The Medical Profession: A Satisfying Career1

Richard M. Friedenberg, MD

1 From the Department of Radiological Sciences, University of California, Irvine Medical Center, Orange. Received December 22, 2000; accepted January 3, 2001. Address correspondence to the author, 18961 Castlegate Ln, Santa Ana, CA 92705 (e-mail: rmfriede@uci.edu).

Index terms: Perspectives • Radiology and radiologists, socioeconomic issues

Is medicine as attractive a specialty as it was 10 years ago? Have the changes in healthcare made medicine less attractive as a profession? Are medical schools losing faculty? Are physicians unhappy with the practice of medicine and expressing this unhappiness to students considering medicine as a career? Many published articles, including my own, have expressed varying degrees of displeasure at the current management of medical practice. But as I have stated before, managed health care is a process in evolution; the management of the practice of medicine in 10 years will be different than that of today. To the incoming student, the primary concern should not be the management of medical practice but the satisfaction achieved in medical practice. Let us start by looking at some numbers.

Articles have been written about the decreasing number of applicants to medical schools since 1996 (1,2), when a total of 46,968 individuals applied to medical school. Since then, the number has declined, decreasing to 43,020 in 1997– 1998 and then to 41,004 in 1998–1999. This represents a 4.7% decrease from 1997 to 1998 and an 8.4% decrease from 1998 to 1999 (2). This does not necessarily suggest that medicine is less attractive. In 1990, there were only 29,243 applicants, so the number had increased markedly over a period of years. In 1996, the ratio of applicants to those accepted was 2.7:1. In 1999, the ratio was 2.2:1, a moderate decrease but not catastrophic. The intellectual quality of entering students did not appear to suffer. In 1998, the mean total grade point average was 3.57 on a four-point scale, while in 1999 it was 3.59. Medical College Admission Test scores for 1998 and 1999 were similar. One dramatic change, of which we are all aware, is the increasing number of women entering medicine. In 1990, women constituted 38% of the entering class, while in 1999 they comprised 45.8% (2). This constitutes an important change in medicine, from a male-dominated profession to one where women are about equal to men at present. Even the decline in the number of applicants has primarily affected male applicants. It is possible in the future that we will see medicine dominated by women with a male minority. The last statistical item of interest is related to the number of faculty involved in medical education. In total, 270,282 individuals had faculty appointments in 1999 (a 6% increase over 1998), with 102,444 full-time faculty (an increase of 4.3% over 1998) (2).

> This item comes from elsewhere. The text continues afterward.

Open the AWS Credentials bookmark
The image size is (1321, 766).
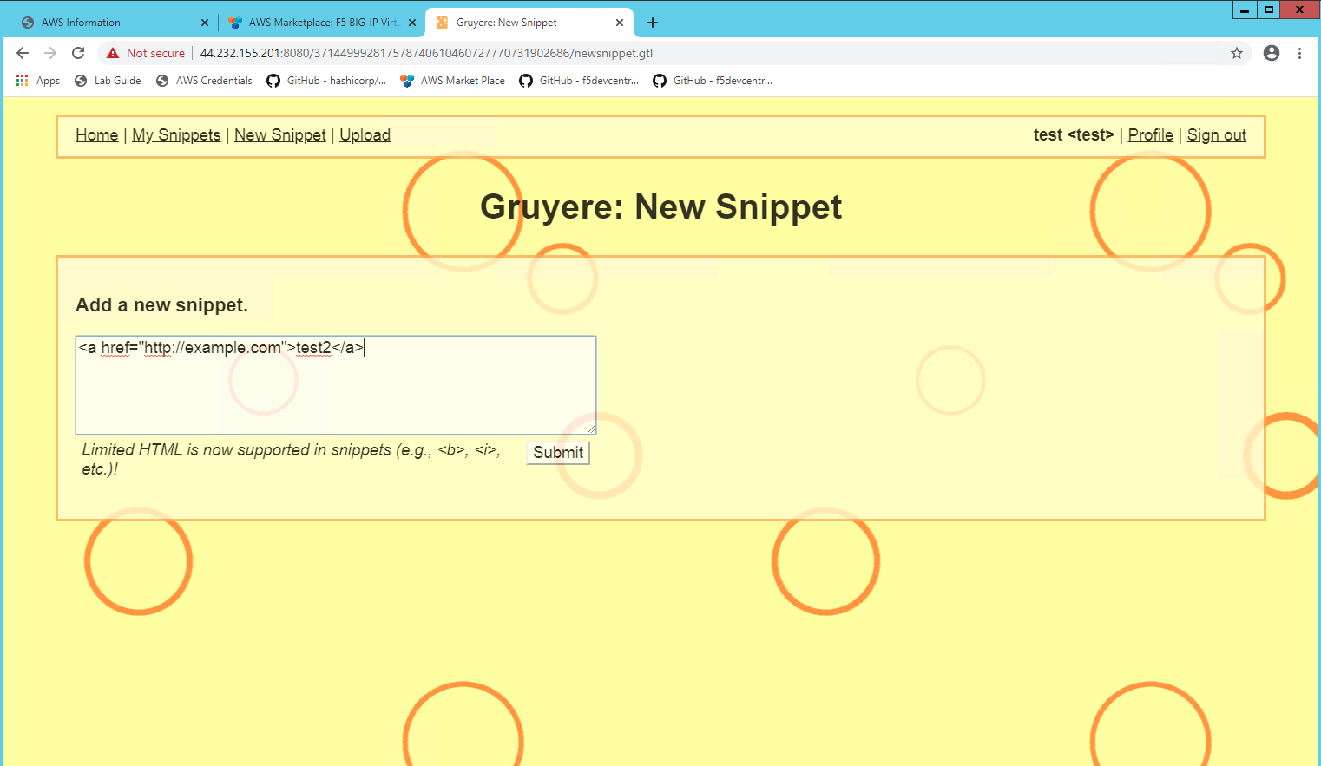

I believe that the fears expressed over the decreasing numbers of applicants and faculty members are unwarranted. Since 1996, we have witnessed the rapid growth of technology, which is dominating the applicant market and has opened new avenues of competition for medical applicants. Bright students attracted by the excitement generated by advances in technology and by the possibility of becoming rich at an early age have certainly decreased the available student pool, but I do not believe it has hampered medicine.

It is hard to categorize medicine as a profession. As a physician, we work as individuals. I hesitate to use the word "noble" to describe our work, and certainly there are plenty of physicians who would not fall into that characterization, but I do believe that for many of us it is noble work. There are not many professions where you deal with human problems and derive tremendous satisfaction from successes and pain from failures. In most cases, you are in control, despite the regulating attempts of managed care; you are the captain of the ship; you make life-saving or, occasionally, life-threatening decisions; you are a huge figure in your patient’s life when he or she is ill.

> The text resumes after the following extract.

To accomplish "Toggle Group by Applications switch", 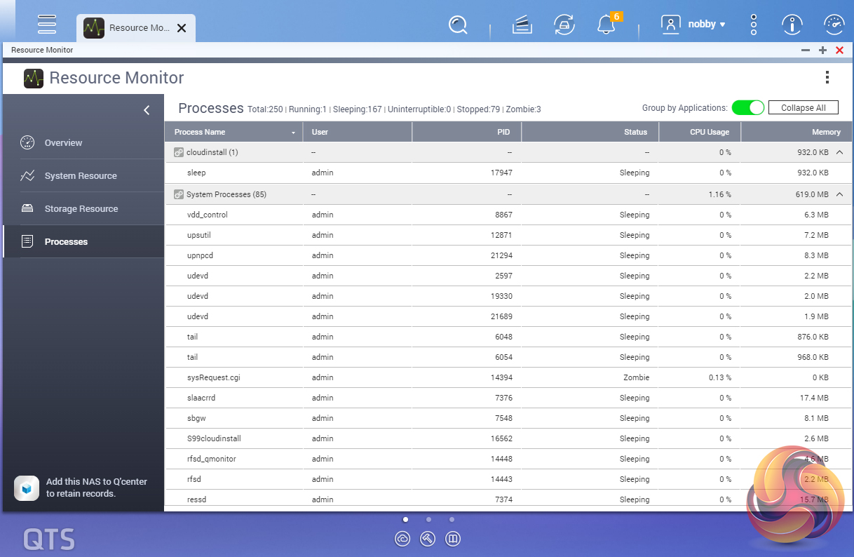I will coord(747,108).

When managed care became dominant in the middle 1990s, many physicians who were accustomed to a different style of practice became disillusioned with the new innovations. A few retired early, many grumbled out loud, and I am sure many discouraged students from entering medicine. I believe these individuals forgot what the practice of medicine really is: the satisfaction derived from helping other people. Managed care as we know it is transient; medical practice will continue to evolve, and practice 10 years from now will again be different. However, the satisfaction obtained from what you are doing will remain.

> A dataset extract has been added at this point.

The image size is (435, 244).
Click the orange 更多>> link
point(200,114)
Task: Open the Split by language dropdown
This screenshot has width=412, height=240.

Students entering the profession do so for many reasons: (a) the desire to help others, (b) the need for individual expression, (c) the desire for a comfortable life, (d) the need to be considered important and to be looked up to. In the 1960s and 1970s, when physicians were amassing substantial incomes, we were attracting many students into medicine with the primary aim of becoming wealthy. This does not produce the ideal physician; it pollutes the primary purpose of aiding others even when the financial reward is minimal.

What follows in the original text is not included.